__DATA SUPPLIED__
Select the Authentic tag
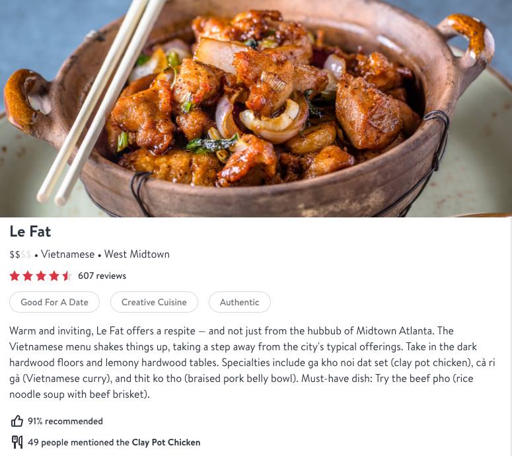Viewport: 512px width, 456px height. [240, 302]
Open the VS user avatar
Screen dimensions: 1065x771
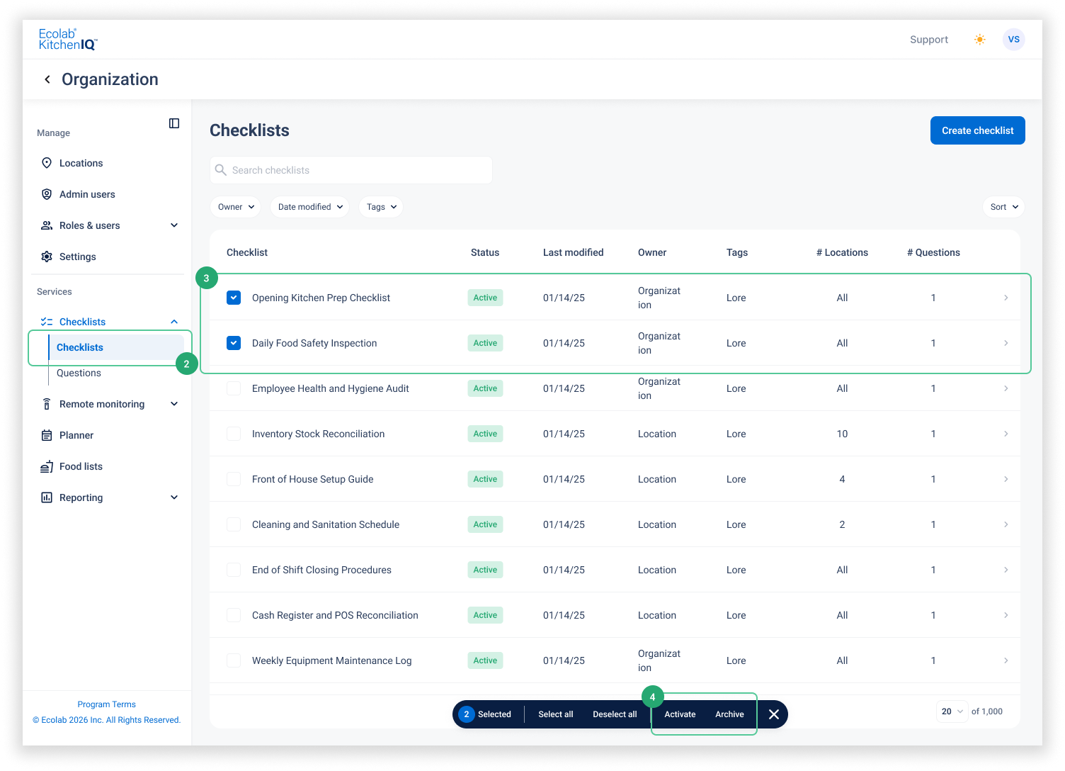1013,40
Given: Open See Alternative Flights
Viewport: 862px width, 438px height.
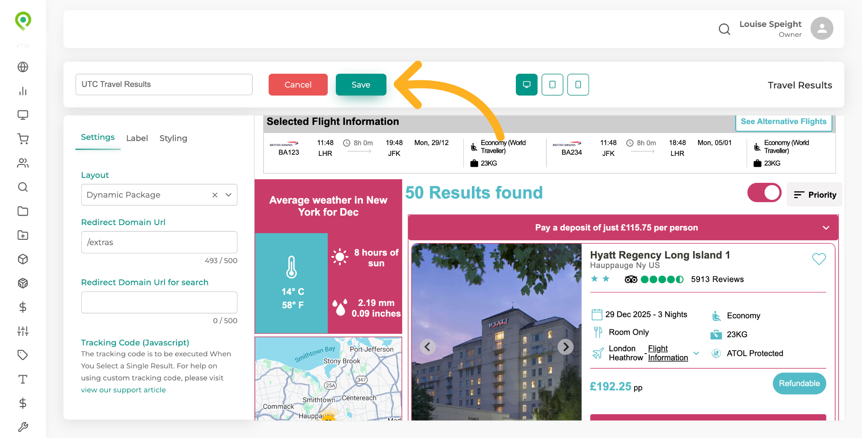Looking at the screenshot, I should coord(783,122).
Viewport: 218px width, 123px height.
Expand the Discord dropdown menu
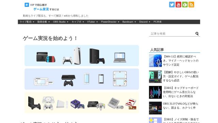144,22
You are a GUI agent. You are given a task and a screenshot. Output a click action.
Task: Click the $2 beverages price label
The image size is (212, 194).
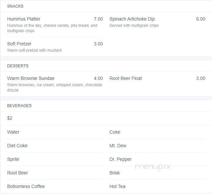[10, 118]
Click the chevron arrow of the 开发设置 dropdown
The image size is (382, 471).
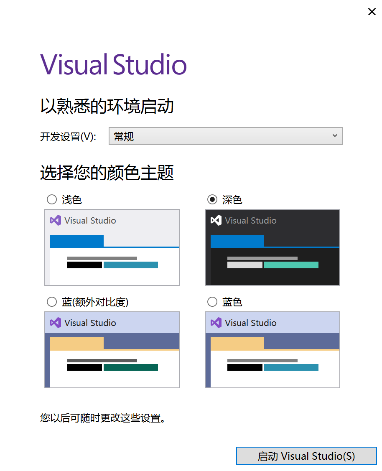tap(334, 136)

__TASK TO COMPLETE__
All of the records need to be restated word for word, but not the pictures.

__ANSWER SECTION__
Select the Authentic tag
Viewport: 512px width, 456px height. [240, 302]
Open the VS user avatar
Screen dimensions: 1065x771
1013,40
Given: Open See Alternative Flights
Viewport: 862px width, 438px height.
Looking at the screenshot, I should coord(783,122).
Viewport: 218px width, 123px height.
Expand the Discord dropdown menu
144,22
You are a GUI agent. You are given a task and a screenshot. Output a click action.
Task: Click the $2 beverages price label
The image size is (212, 194).
[10, 118]
Click the chevron arrow of the 开发设置 dropdown
The image size is (382, 471).
tap(334, 136)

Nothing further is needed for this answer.